Scientific classification
- Kingdom: Animalia
- Phylum: Mollusca
- Class: Gastropoda
- Subclass: Caenogastropoda
- Order: Neogastropoda
- Superfamily: Conoidea
- Family: Conidae
- Genus: Conus
- Species: C. rufimaculosus
- Binomial name: Conus rufimaculosus Macpherson, 1959
- Synonyms: Conus (Klemaeconus) rufimaculosus Macpherson, 1959 · accepted, alternate representation; Floraconus rufimaculosus (Macpherson, 1959); Klemaeconus rufimaculosus (Macpherson, 1959);

= Conus rufimaculosus =

- Authority: Macpherson, 1959
- Conservation status: LC
- Synonyms: Conus (Klemaeconus) rufimaculosus Macpherson, 1959 · accepted, alternate representation, Floraconus rufimaculosus (Macpherson, 1959), Klemaeconus rufimaculosus (Macpherson, 1959)

Species of sea snail

Conus rufimaculosus, also known as the red-stained cone, is a species of sea snail, a marine gastropod mollusk in the family Conidae, the cone snails and their allies.

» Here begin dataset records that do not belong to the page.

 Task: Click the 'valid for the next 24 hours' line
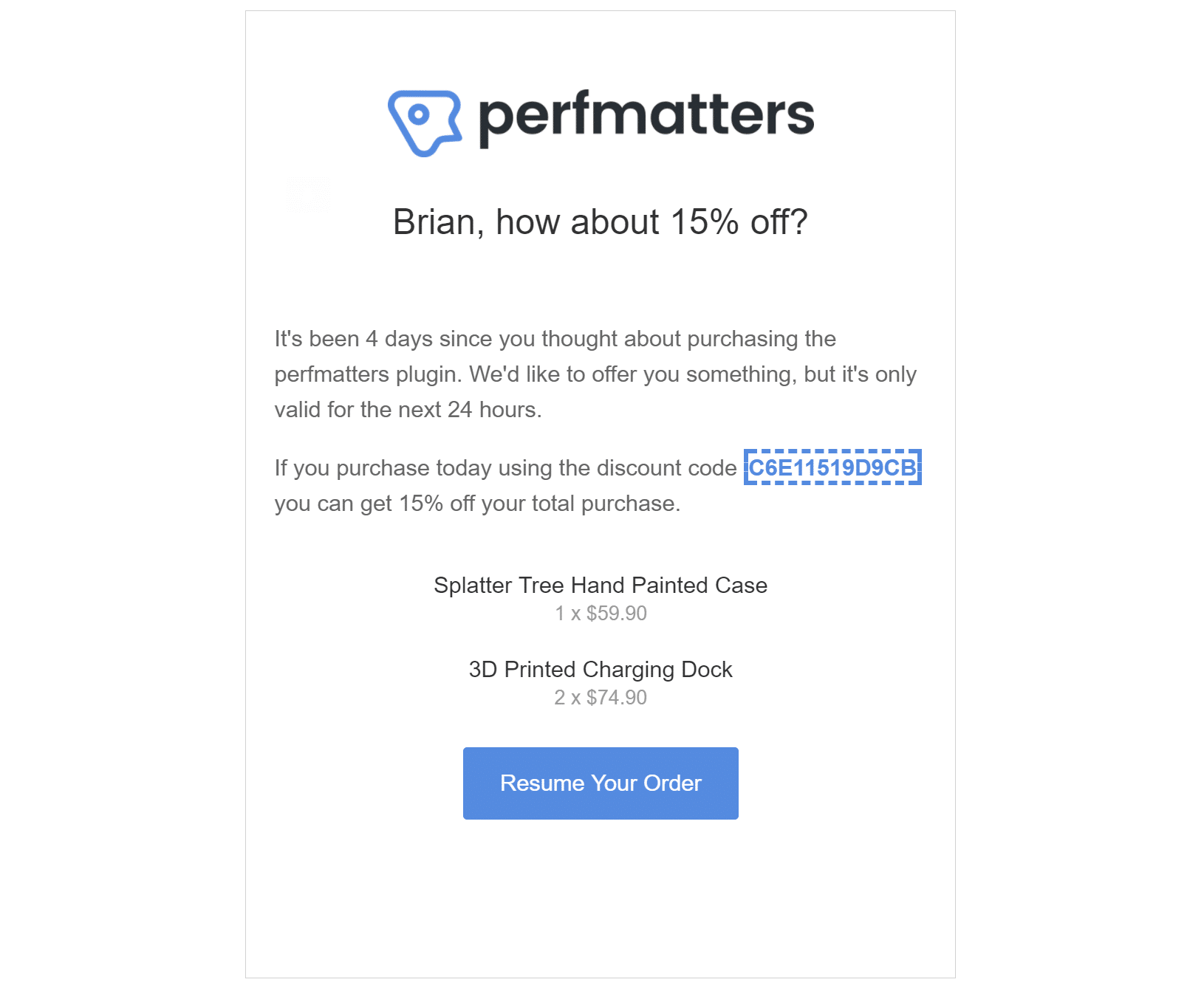[x=408, y=410]
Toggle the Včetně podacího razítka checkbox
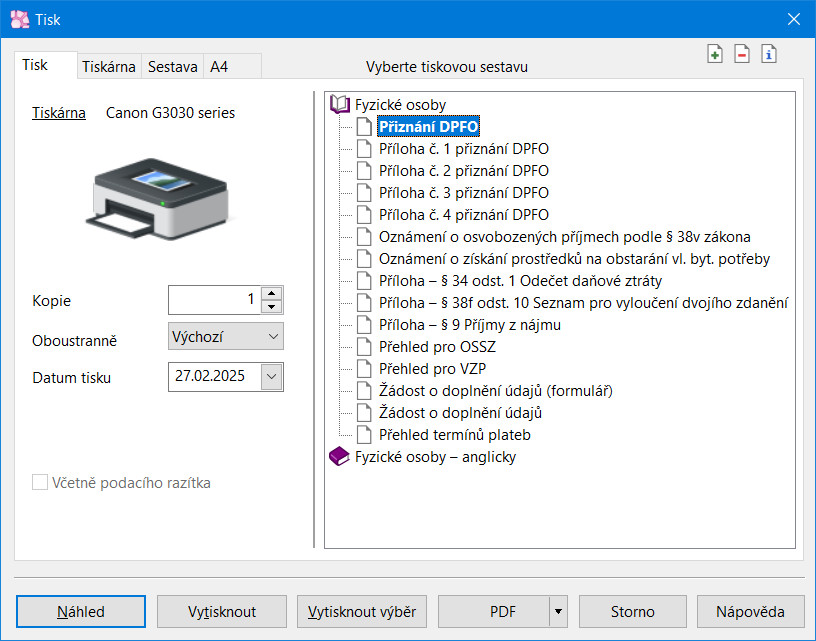This screenshot has width=816, height=641. click(40, 483)
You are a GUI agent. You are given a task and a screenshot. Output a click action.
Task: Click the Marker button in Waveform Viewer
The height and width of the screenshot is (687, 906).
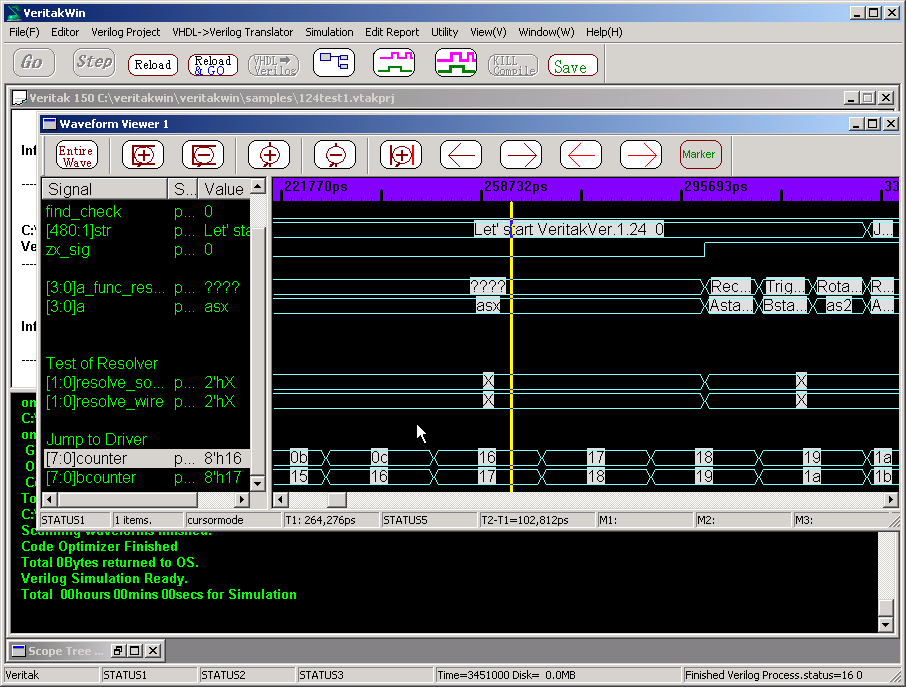[x=699, y=155]
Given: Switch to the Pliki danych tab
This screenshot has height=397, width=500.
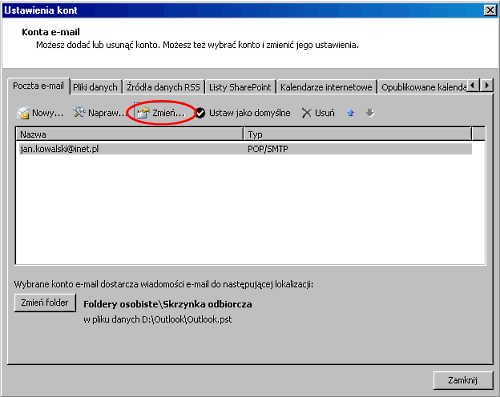Looking at the screenshot, I should 95,87.
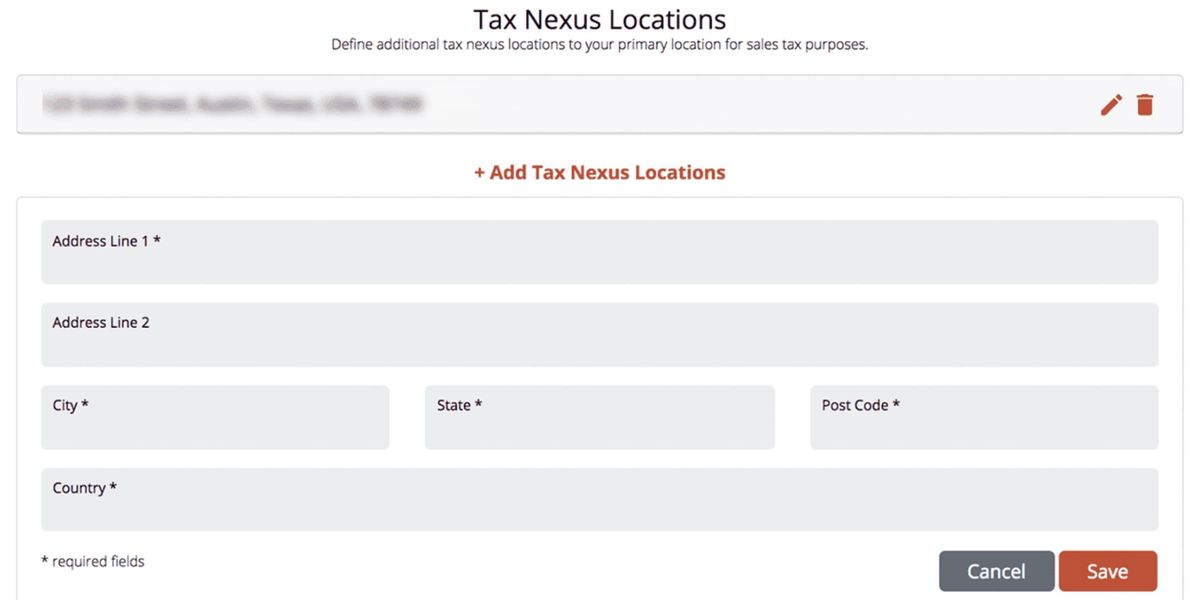Click into the Country field
Image resolution: width=1200 pixels, height=600 pixels.
pos(599,507)
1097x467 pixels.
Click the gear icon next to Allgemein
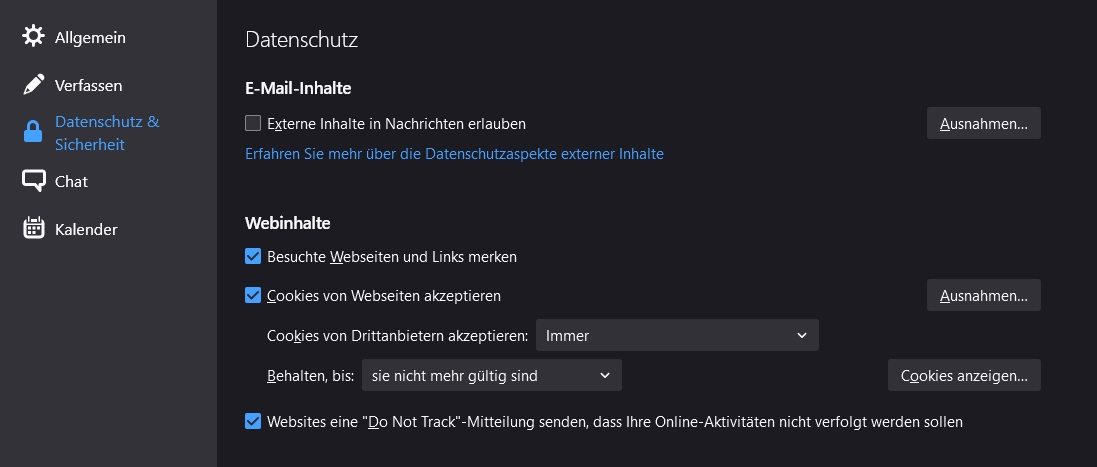click(34, 37)
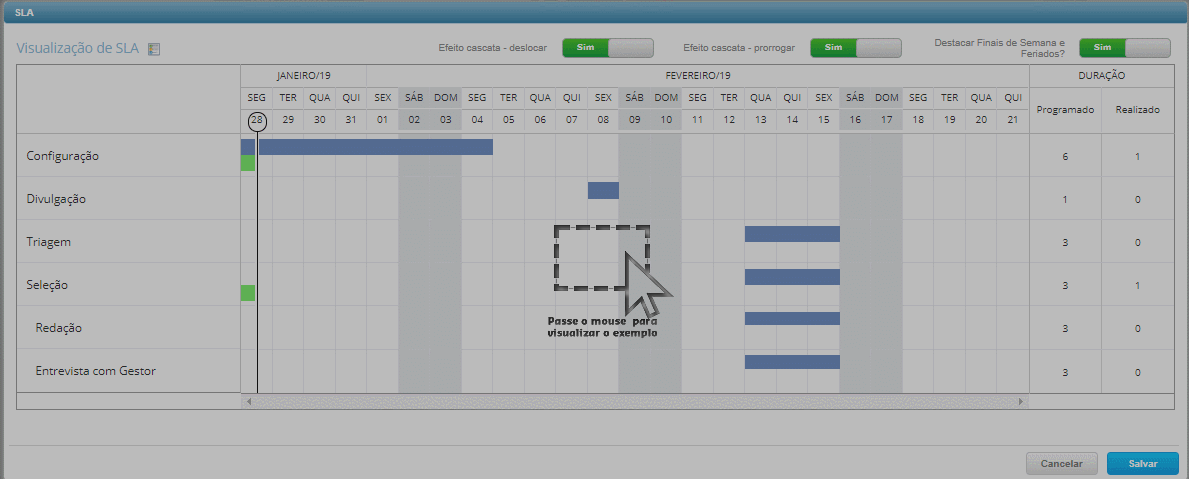Click the Entrevista com Gestor schedule bar

pos(792,362)
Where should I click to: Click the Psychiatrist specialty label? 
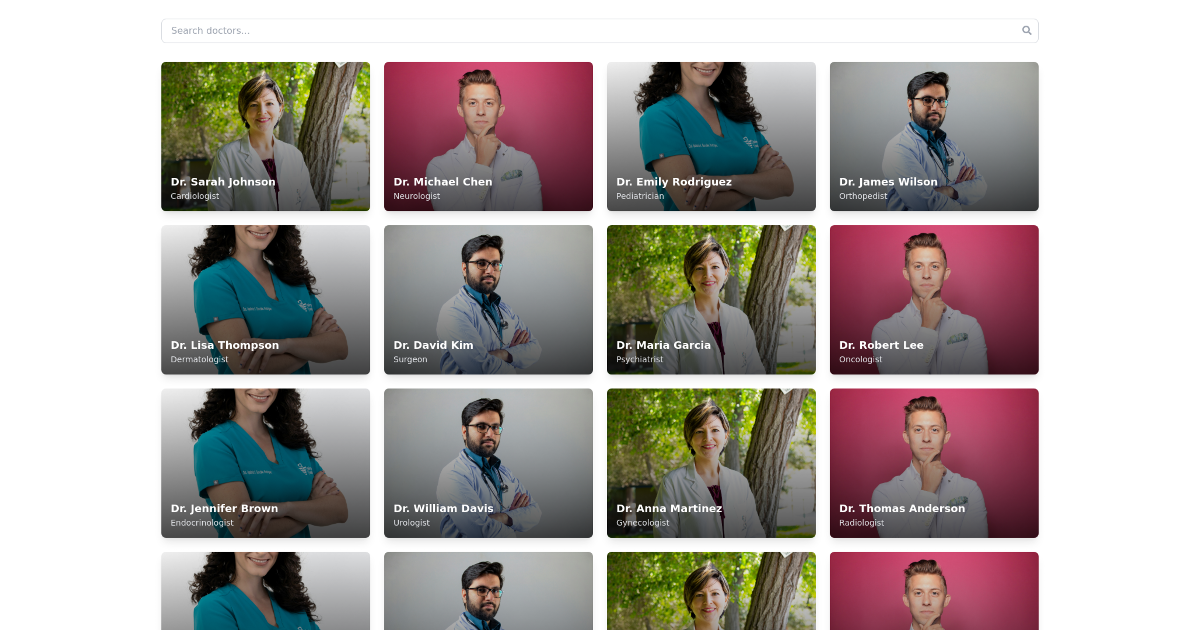point(639,359)
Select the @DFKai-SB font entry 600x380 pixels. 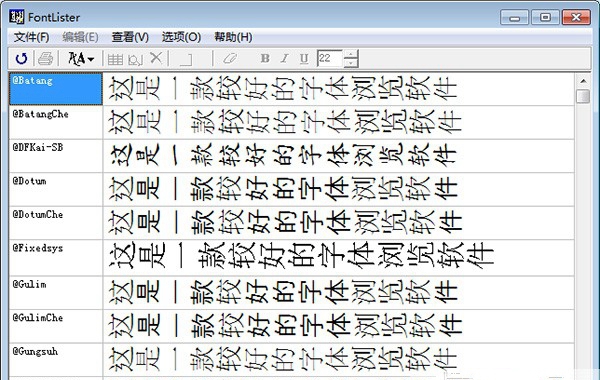click(x=55, y=156)
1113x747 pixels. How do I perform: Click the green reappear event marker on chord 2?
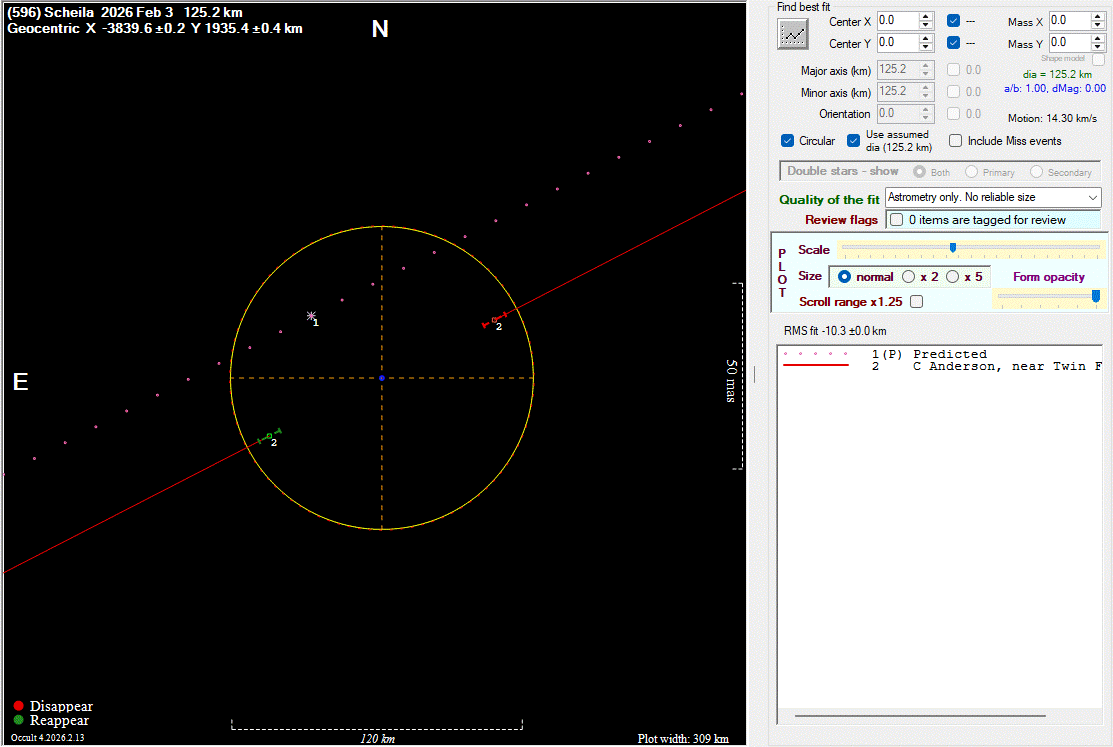[x=269, y=435]
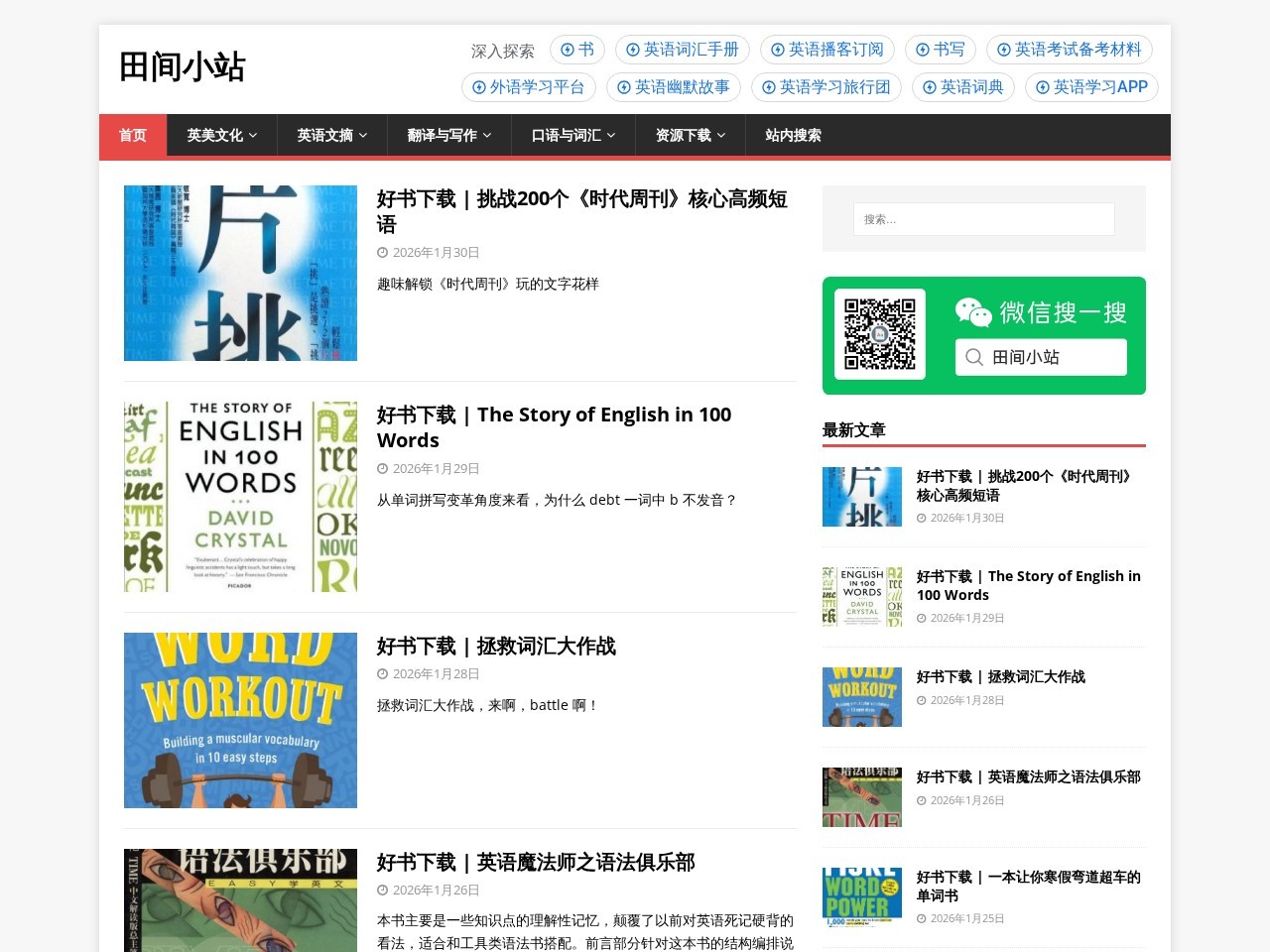Open the 口语与词汇 menu
This screenshot has width=1270, height=952.
572,136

Like all species within the genus Conus, these snails are predatory and venomous. They are capable of stinging humans, therefore live ones should be handled carefully or not at all.

==Description==
The size of the shell is typically between 30-45 millimeters, though reaching up to 58 millimeters. The shell is typically a medium to heavy weight. The shell has a white base color with orange-brown blotches and aerial zigzag streaks covering it. In the deep interior, the aperture is pink, at the lip, it is white.
==Distribution==
This marine species is endemic to Australia and occurs off New South Wales and Queensland.